LOS ANGELES (AP) — California’s attorney general has conditionally approved the transfer of a financially troubled chain of nonprofit hospitals to a for-profit entity.
The terms outlined by Attorney General Kamala Harris on Thursday require the six hospitals of the Daughters of Charity Health System operate as nonprofit health centers for at least three years.
After that, BlueMountain Capital Management can exercise an option to purchase the hospitals and turn them into for-profit centers. The agreement calls for BlueMountain to pay $100 million for the right to buy.
The six hospitals, all in California, generally serve low-income patients in the San Francisco Bay and Los Angeles areas. There has been much angst that new owners might close the hospitals or fail to continue the system’s charitable work.
Earlier this year, Harris approved the sale of the hospitals to Prime Healthcare Services Inc. But Prime backed out, saying conditions imposed by Harris were too onerous.
This new proposal calls for an overall 15-year agreement, with requirements. For example, the hospitals must continue to provide charitable and essential care. And the hospitals must provide the same types and levels of services to Medi-Cal patients for at least 10 years.
A major health care consumer organization applauded the proposed terms.

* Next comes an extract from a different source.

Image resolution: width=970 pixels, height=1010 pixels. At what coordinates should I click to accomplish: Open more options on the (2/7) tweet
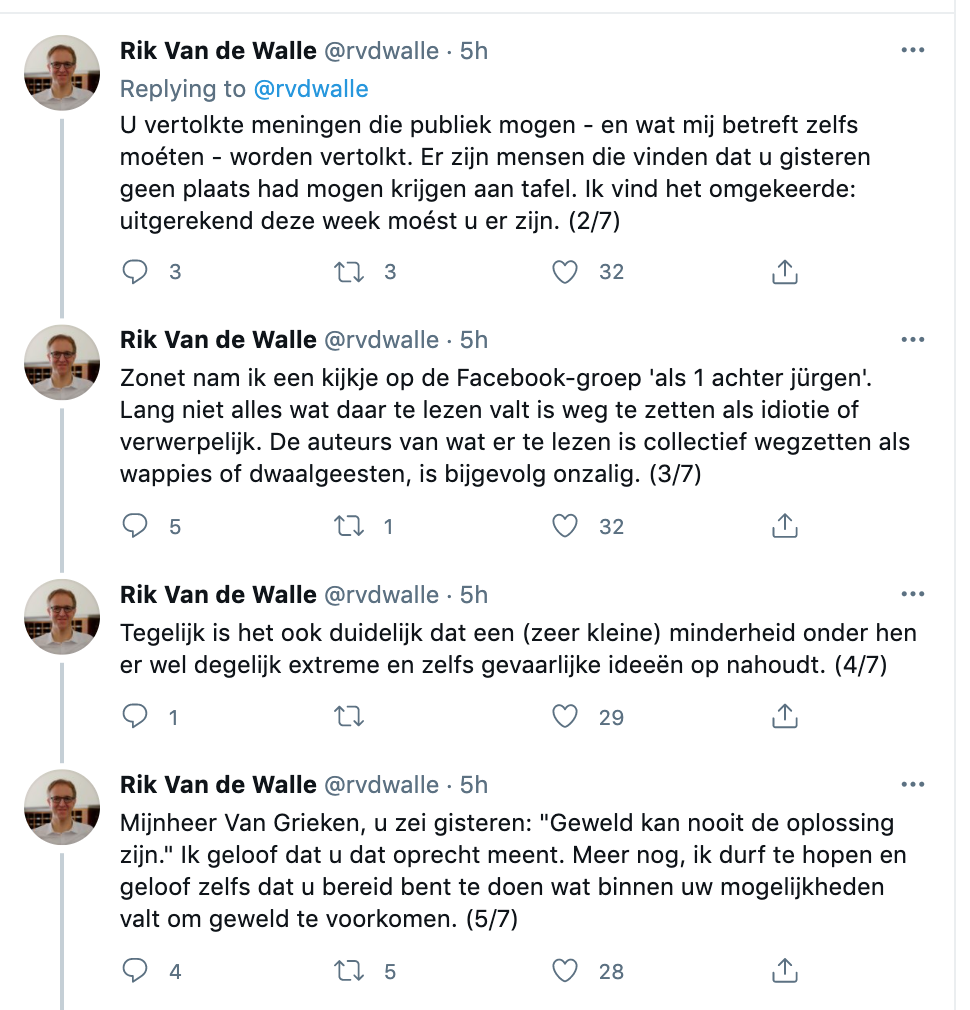[x=913, y=50]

BlueMountain spokesman Douglas Hesney said it is reviewing the terms. Rick Rice, a spokesman for Daughters of Charity, said, “We are optimistic the transaction will close shortly.”
By law, the attorney general’s office must approve the purchase of nonprofit hospitals by for-profit companies.
The hospitals are O’Connor Hospital in San Jose, Saint Louise Regional Hospital in Gilroy, Seton Medical Center in Daly City, Seton Coastside in Moss Beach, Saint Francis Medical Center in Lynwood and Saint Vincent Medical Center in Los Angeles.